Often dismissed as shallow, superficiality is frequently misunderstood. Here, I reclaim it as a form of empowerment – an armour that controls perception while protecting vulnerability. This duality – between strength and fragility, surface and depth – sits at the heart of the work.

Material choices reflect this tension. I’ve used leather, textured fabrics, and elements like fringes and spikes to suggest both seduction and defence. Each look is topped with a wig, reinforcing the theme of transformation – both literal and symbolic – a mask that challenges the boundary between authenticity and performance.

The palette moves between butter yellow, white, and camel to deeper tones of aubergine, black, and orange, expressing the interplay of softness and intensity, warmth and restraint.

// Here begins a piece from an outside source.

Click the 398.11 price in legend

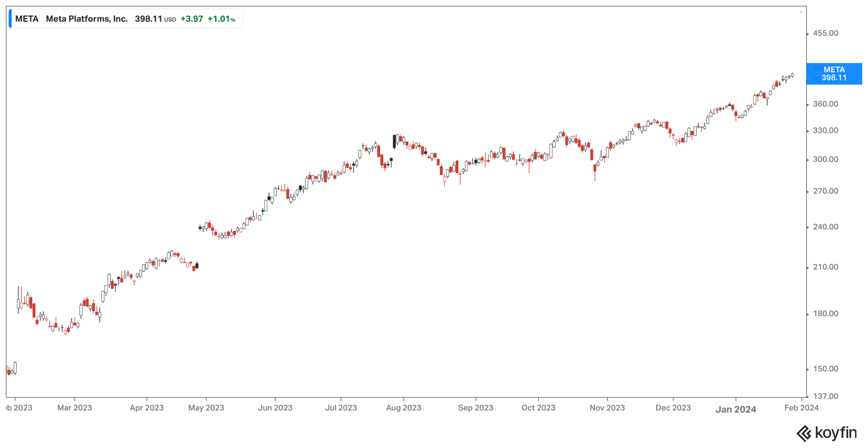tap(148, 19)
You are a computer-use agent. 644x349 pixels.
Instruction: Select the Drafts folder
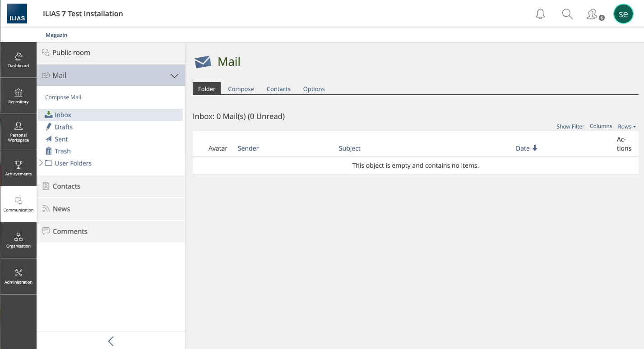click(x=64, y=127)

This collection is not about rejecting emotion, but about recognising how beauty can become ritual, meditation, even silent resistance. It asks how we use the surface to protect what’s underneath – and whether, sometimes, the surface might be where truth resides.”

@paulavandyck

Sybrand Jansen
“Shattered pieces kept forever”

“Imagine a denim jacket, buried 200 years ago – broken, full of traces from its past life. It’s unearthed and brought into a museum archive, gently placed in a transparent box lined with white paper. Its circle of life suddenly halts. In its final days of decay, it becomes an undying object. Time no longer moves; it simply rests, silent.

This tension – between the lived, twisted life of a garment and the sterile infinity of preservation – inspires my master collection. I aim to build a bridge between something organic and something eternal, allowing both to coexist and amplify each other’s beauty.”